▶ _DATA PROVIDED_

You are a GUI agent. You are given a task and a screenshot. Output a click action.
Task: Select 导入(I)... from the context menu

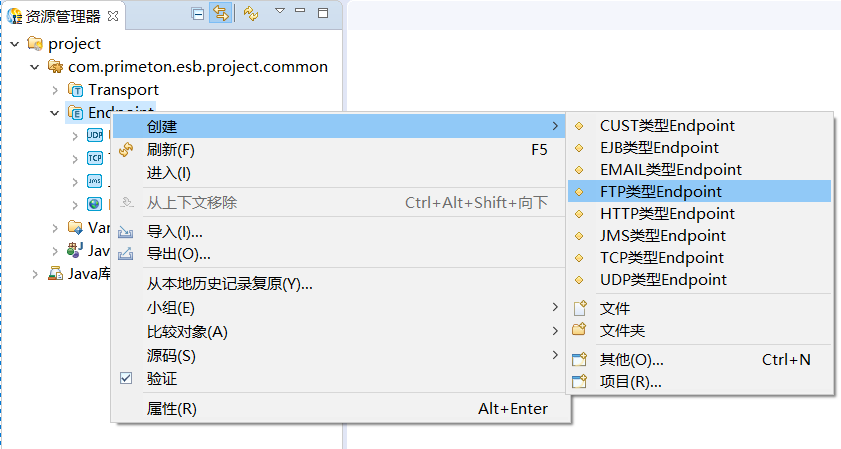175,231
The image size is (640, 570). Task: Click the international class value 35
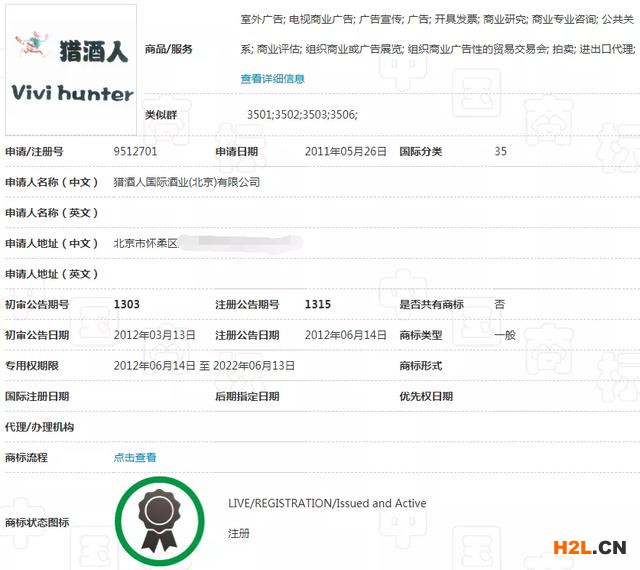pyautogui.click(x=500, y=152)
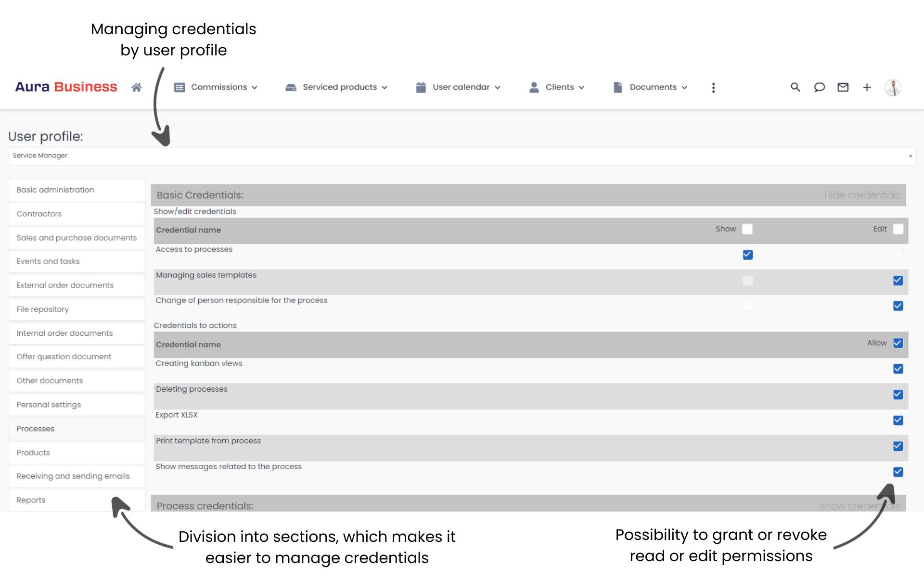Click show credentials for Process credentials
Screen dimensions: 924x578
(860, 506)
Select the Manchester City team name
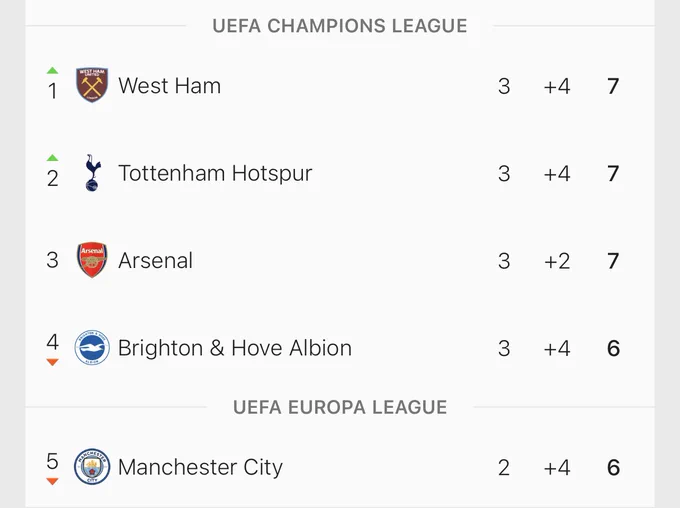 tap(200, 467)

▶ _WORK ITEM_
Once the pictures have been removed, reproduce each line of the material above exactly.

▶ _WRITTEN REPLY_
You are a GUI agent. You are given a task and a screenshot. Output a click action.
Task: Select 导入(I)... from the context menu

175,231
The image size is (640, 570). Task: Click the international class value 35
pyautogui.click(x=500, y=152)
Click show credentials for Process credentials
Screen dimensions: 924x578
(860, 506)
Select the Manchester City team name
 tap(200, 467)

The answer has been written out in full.